- Task brief
Transcribe the data exactly.
#####
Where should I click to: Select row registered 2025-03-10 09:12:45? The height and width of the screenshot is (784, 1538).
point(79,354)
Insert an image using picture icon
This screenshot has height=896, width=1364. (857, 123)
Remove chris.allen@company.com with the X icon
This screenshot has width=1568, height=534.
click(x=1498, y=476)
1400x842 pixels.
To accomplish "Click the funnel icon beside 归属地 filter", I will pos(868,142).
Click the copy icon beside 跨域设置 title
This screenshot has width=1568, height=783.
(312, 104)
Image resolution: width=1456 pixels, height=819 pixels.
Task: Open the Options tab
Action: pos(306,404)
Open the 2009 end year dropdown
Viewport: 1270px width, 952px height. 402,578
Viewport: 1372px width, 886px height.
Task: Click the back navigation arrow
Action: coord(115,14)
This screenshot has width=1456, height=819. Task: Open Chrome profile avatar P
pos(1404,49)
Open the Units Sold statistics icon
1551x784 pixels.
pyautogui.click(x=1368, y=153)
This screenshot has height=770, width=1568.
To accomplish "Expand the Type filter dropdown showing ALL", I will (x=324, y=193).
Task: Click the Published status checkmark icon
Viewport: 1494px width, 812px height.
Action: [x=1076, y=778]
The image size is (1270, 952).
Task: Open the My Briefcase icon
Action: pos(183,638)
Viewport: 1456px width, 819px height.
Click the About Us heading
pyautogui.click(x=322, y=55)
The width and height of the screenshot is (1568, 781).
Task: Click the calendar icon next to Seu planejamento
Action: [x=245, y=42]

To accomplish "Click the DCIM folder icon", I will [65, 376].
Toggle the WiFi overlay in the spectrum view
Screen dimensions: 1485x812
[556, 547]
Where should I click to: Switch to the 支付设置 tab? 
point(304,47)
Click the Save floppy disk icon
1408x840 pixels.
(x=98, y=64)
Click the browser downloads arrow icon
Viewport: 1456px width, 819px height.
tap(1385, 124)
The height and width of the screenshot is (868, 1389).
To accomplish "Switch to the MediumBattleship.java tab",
#####
- Your solution
Where should I click to: Select row registered 2025-03-10 09:12:45? The height and width of the screenshot is (784, 1538).
point(79,354)
Insert an image using picture icon
This screenshot has height=896, width=1364. (857, 123)
Remove chris.allen@company.com with the X icon
This screenshot has width=1568, height=534.
click(x=1498, y=476)
1400x842 pixels.
To accomplish "Click the funnel icon beside 归属地 filter", I will pos(868,142).
Click the copy icon beside 跨域设置 title
This screenshot has width=1568, height=783.
(312, 104)
Image resolution: width=1456 pixels, height=819 pixels.
Task: Open the Options tab
Action: pos(306,404)
Open the 2009 end year dropdown
Viewport: 1270px width, 952px height. 402,578
Viewport: 1372px width, 886px height.
Task: Click the back navigation arrow
Action: coord(115,14)
This screenshot has width=1456, height=819. Task: Open Chrome profile avatar P
pos(1404,49)
Open the Units Sold statistics icon
1551x784 pixels.
pyautogui.click(x=1368, y=153)
This screenshot has height=770, width=1568.
To accomplish "Expand the Type filter dropdown showing ALL", I will (x=324, y=193).
Task: Click the Published status checkmark icon
Viewport: 1494px width, 812px height.
Action: [x=1076, y=778]
The image size is (1270, 952).
Task: Open the My Briefcase icon
Action: pos(183,638)
Viewport: 1456px width, 819px height.
Click the About Us heading
pyautogui.click(x=322, y=55)
The width and height of the screenshot is (1568, 781).
Task: Click the calendar icon next to Seu planejamento
Action: [x=245, y=42]

To accomplish "Click the DCIM folder icon", I will [65, 376].
Toggle the WiFi overlay in the spectrum view
Screen dimensions: 1485x812
[556, 547]
Where should I click to: Switch to the 支付设置 tab? 
point(304,47)
Click the Save floppy disk icon
1408x840 pixels.
(x=98, y=64)
Click the browser downloads arrow icon
Viewport: 1456px width, 819px height.
tap(1385, 124)
The height and width of the screenshot is (868, 1389).
To accomplish "Switch to the MediumBattleship.java tab",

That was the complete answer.